TASK STATEMENT>
Indicate, with the number alone, how many lines in the listing below hold the string "field".

*** LISTED ENTRIES ***

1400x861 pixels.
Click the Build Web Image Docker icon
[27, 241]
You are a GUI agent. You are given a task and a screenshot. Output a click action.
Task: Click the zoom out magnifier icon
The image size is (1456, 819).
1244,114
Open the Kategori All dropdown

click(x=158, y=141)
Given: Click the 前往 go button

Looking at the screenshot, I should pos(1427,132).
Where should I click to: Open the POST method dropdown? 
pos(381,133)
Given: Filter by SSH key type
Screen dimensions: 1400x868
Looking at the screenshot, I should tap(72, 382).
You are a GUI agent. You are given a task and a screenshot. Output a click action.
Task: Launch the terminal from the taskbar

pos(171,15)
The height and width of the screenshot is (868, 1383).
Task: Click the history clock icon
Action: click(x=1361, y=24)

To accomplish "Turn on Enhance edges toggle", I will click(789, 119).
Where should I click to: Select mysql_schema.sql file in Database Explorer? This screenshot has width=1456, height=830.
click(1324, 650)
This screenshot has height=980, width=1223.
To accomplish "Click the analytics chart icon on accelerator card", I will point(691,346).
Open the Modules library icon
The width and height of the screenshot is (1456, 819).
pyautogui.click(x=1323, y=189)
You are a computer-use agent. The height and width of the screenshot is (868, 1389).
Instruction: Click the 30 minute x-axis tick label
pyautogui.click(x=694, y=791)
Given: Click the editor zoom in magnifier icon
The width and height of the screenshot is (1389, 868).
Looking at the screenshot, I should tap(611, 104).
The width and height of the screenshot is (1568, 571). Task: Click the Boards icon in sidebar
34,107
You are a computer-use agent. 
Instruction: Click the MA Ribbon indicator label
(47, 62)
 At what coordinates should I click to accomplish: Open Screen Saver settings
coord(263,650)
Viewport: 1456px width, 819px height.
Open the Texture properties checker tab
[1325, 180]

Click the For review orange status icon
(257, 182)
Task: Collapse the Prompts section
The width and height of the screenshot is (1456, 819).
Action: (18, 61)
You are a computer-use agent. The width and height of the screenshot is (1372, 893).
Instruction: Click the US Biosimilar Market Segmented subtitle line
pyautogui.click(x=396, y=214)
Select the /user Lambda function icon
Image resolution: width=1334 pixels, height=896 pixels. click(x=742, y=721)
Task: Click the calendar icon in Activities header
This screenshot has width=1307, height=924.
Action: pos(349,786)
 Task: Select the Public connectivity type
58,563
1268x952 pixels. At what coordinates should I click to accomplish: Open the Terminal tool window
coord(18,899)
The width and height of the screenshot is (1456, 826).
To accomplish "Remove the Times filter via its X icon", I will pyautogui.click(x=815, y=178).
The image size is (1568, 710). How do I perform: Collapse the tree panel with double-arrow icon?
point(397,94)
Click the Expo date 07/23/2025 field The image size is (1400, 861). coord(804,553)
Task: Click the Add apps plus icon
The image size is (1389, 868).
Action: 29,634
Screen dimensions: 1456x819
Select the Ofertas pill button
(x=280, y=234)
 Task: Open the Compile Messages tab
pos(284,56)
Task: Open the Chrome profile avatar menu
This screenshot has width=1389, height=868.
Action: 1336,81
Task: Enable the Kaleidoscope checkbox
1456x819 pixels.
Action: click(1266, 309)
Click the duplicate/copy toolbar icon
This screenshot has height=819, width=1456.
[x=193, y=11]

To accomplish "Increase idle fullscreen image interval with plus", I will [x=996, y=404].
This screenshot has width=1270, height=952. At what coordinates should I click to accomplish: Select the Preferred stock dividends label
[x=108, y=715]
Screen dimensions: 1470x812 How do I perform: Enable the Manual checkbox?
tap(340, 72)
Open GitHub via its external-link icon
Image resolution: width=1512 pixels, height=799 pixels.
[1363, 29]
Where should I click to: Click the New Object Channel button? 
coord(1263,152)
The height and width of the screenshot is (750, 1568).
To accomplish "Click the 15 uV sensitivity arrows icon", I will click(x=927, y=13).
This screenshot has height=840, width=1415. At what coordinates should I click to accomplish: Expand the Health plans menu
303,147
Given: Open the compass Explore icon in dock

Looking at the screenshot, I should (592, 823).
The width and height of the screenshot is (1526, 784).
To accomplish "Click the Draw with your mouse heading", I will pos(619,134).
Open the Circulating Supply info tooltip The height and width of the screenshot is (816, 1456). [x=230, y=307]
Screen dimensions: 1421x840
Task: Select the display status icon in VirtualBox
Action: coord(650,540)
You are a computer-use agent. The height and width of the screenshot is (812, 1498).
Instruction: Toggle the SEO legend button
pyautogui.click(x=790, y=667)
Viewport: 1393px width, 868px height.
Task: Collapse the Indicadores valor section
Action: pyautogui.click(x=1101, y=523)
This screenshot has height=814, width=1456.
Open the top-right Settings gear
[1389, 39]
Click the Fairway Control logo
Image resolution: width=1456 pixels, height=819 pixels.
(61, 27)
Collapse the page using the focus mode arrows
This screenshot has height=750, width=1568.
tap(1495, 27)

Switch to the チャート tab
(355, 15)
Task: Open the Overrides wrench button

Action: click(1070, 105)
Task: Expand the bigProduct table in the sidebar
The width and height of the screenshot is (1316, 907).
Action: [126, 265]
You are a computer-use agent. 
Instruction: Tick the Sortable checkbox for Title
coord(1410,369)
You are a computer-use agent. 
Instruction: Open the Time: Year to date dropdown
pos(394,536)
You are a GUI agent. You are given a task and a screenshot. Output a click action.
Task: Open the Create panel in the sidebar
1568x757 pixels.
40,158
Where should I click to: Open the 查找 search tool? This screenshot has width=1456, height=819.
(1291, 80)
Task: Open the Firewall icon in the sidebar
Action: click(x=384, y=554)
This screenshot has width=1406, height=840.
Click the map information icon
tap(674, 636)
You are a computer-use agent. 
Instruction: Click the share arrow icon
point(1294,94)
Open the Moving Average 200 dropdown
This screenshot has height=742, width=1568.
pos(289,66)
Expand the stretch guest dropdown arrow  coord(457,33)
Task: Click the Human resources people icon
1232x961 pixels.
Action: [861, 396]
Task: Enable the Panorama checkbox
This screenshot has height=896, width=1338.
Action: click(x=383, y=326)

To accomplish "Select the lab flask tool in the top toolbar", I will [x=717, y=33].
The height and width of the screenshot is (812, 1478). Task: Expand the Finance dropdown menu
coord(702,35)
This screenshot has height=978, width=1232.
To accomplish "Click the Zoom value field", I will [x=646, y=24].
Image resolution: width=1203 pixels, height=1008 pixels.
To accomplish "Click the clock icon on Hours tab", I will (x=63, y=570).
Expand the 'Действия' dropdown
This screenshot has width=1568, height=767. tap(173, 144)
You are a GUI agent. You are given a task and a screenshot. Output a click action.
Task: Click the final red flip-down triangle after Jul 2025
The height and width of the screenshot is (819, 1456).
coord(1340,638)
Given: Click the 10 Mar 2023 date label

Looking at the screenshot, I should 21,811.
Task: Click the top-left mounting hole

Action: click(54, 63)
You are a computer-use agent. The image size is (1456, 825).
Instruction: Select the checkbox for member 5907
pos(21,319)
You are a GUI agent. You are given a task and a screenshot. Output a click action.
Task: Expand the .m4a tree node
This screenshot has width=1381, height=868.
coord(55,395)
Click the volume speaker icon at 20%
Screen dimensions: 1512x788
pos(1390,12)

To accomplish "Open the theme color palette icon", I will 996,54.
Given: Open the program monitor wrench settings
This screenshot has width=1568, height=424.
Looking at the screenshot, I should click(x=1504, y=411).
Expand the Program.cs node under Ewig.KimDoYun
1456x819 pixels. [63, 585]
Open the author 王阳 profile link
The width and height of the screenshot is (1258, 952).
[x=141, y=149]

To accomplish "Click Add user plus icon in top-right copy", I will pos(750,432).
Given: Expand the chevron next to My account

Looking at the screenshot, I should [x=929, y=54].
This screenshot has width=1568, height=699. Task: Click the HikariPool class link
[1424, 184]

***

REPLY>
2